Modified: pdfbox/trunk/pdfbox/src/main/java/org/apache/pdfbox/cos/COSDictionary.java
URL: http://svn.apache.org/viewvc/pdfbox/trunk/pdfbox/src/main/java/org/apache/pdfbox/cos/COSDictionary.java?rev=1904086&r1=1904085&r2=1904086&view=diff
==============================================================================
--- pdfbox/trunk/pdfbox/src/main/java/org/apache/pdfbox/cos/COSDictionary.java (original)
+++ pdfbox/trunk/pdfbox/src/main/java/org/apache/pdfbox/cos/COSDictionary.java Thu Sep 15 06:33:39 2022
@@ -1419,5 +1419,49 @@ public class COSDictionary extends COSBa
     {
         return updateState;
     }
-    
+
+    /**
+     * Collects all indirect objects numbers within this dictionary and all included dictionaries. It is used to avoid
+     * mixed up object numbers wwhen importing an existing page to another pdf.
+     * 
+     * Expert use only.
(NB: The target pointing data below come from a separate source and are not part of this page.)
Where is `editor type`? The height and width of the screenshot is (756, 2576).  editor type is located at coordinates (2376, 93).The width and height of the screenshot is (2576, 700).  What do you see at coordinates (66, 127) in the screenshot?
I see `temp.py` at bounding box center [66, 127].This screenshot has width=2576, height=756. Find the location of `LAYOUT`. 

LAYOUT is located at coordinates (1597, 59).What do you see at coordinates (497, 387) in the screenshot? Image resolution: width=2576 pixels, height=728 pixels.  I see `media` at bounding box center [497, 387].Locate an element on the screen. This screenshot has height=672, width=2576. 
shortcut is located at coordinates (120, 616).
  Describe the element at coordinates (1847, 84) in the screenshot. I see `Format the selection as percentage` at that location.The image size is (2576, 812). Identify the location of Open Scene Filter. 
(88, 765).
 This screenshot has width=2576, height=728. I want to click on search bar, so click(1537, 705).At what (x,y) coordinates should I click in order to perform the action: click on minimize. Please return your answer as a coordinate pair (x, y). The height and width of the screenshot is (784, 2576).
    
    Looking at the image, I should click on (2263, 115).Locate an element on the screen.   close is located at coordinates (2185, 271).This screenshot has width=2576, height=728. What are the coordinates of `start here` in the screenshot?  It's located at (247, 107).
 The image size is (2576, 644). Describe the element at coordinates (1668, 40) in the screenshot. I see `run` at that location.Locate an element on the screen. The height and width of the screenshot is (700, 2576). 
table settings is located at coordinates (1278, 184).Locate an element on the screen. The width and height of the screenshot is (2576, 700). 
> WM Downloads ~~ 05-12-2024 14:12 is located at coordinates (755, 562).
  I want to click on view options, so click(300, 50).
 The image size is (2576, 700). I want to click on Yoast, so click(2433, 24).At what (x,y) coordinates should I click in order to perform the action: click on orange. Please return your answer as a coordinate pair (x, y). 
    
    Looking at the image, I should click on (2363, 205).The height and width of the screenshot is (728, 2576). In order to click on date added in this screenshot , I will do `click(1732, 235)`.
You might run into an endless recursion if choosing a wrong starting point.
+     * 
+     * @param indirectObjects a list of already found indirect objects.
+     * 
+     */
+    public void getIndirectObjectKeys(List<COSObjectKey> indirectObjects)
+    {
+        // avoid endless recursions
+        if (indirectObjects == null || (getKey() != null && indirectObjects.contains(getKey())))
+        {
+            return;
+        }
+        for (COSBase cosBase : items.values())
+        {
+            COSDictionary dictionary = null;
+            if (cosBase instanceof COSObject)
+            {
+                // add indirect object key and dereference object
+                if (cosBase.getKey() != null && !indirectObjects.contains(cosBase.getKey()))
+                {
+                    indirectObjects.add(cosBase.getKey());
+                    COSBase referencedObject = ((COSObject) cosBase).getObject();
+                    if (referencedObject instanceof COSDictionary)
+                    {
+                        dictionary = (COSDictionary) referencedObject;
+                    }
+                }
+            }
+            else if (cosBase instanceof COSDictionary)
+            {
+                dictionary = (COSDictionary) cosBase;
+            }
+            if (dictionary != null)
+            {
+                // descend to included dictionary to collect all included indirect objects
+                dictionary.getIndirectObjectKeys(indirectObjects);
+            }
+        }
+    }
+
 }

Modified: pdfbox/trunk/pdfbox/src/main/java/org/apache/pdfbox/pdmodel/PDDocument.java
URL: http://svn.apache.org/viewvc/pdfbox/trunk/pdfbox/src/main/java/org/apache/pdfbox/pdmodel/PDDocument.java?rev=1904086&r1=1904085&r2=1904086&view=diff
==============================================================================
--- pdfbox/trunk/pdfbox/src/main/java/org/apache/pdfbox/pdmodel/PDDocument.java (original)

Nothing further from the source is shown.